Records from a data collection:
※

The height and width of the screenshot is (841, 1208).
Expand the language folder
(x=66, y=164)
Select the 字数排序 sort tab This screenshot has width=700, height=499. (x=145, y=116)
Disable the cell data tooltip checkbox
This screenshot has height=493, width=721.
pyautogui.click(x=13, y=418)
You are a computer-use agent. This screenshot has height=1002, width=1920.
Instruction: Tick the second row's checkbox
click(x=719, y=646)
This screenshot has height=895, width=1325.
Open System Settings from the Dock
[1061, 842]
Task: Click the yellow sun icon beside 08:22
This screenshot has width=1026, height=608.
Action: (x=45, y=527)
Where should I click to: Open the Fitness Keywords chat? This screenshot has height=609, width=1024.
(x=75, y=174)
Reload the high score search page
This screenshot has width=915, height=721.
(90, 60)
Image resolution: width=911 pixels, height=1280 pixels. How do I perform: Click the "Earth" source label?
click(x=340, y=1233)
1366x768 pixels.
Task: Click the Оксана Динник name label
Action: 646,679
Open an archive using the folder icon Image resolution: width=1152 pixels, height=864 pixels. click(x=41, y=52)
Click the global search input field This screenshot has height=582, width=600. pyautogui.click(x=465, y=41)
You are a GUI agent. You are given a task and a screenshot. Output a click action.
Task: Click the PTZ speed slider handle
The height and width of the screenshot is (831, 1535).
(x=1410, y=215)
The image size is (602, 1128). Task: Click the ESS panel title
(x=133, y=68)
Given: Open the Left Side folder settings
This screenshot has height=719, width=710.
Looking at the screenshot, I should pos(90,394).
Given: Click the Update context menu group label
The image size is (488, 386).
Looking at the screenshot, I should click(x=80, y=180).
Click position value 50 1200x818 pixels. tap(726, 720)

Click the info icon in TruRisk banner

※

Requirement: Copy the records above exactly, from the first line through the line containing "Given: Click the", and include nothing else.

Response below:
The height and width of the screenshot is (841, 1208).
Expand the language folder
(x=66, y=164)
Select the 字数排序 sort tab This screenshot has width=700, height=499. (x=145, y=116)
Disable the cell data tooltip checkbox
This screenshot has height=493, width=721.
pyautogui.click(x=13, y=418)
You are a computer-use agent. This screenshot has height=1002, width=1920.
Instruction: Tick the second row's checkbox
click(x=719, y=646)
This screenshot has height=895, width=1325.
Open System Settings from the Dock
[1061, 842]
Task: Click the yellow sun icon beside 08:22
This screenshot has width=1026, height=608.
Action: (x=45, y=527)
Where should I click to: Open the Fitness Keywords chat? This screenshot has height=609, width=1024.
(x=75, y=174)
Reload the high score search page
This screenshot has width=915, height=721.
(90, 60)
Image resolution: width=911 pixels, height=1280 pixels. How do I perform: Click the "Earth" source label?
click(x=340, y=1233)
1366x768 pixels.
Task: Click the Оксана Динник name label
Action: 646,679
Open an archive using the folder icon Image resolution: width=1152 pixels, height=864 pixels. click(x=41, y=52)
Click the global search input field This screenshot has height=582, width=600. pyautogui.click(x=465, y=41)
You are a GUI agent. You are given a task and a screenshot. Output a click action.
Task: Click the PTZ speed slider handle
The height and width of the screenshot is (831, 1535).
(x=1410, y=215)
The image size is (602, 1128). Task: Click the ESS panel title
(x=133, y=68)
Given: Open the Left Side folder settings
This screenshot has height=719, width=710.
Looking at the screenshot, I should pos(90,394).
Given: Click the Update context menu group label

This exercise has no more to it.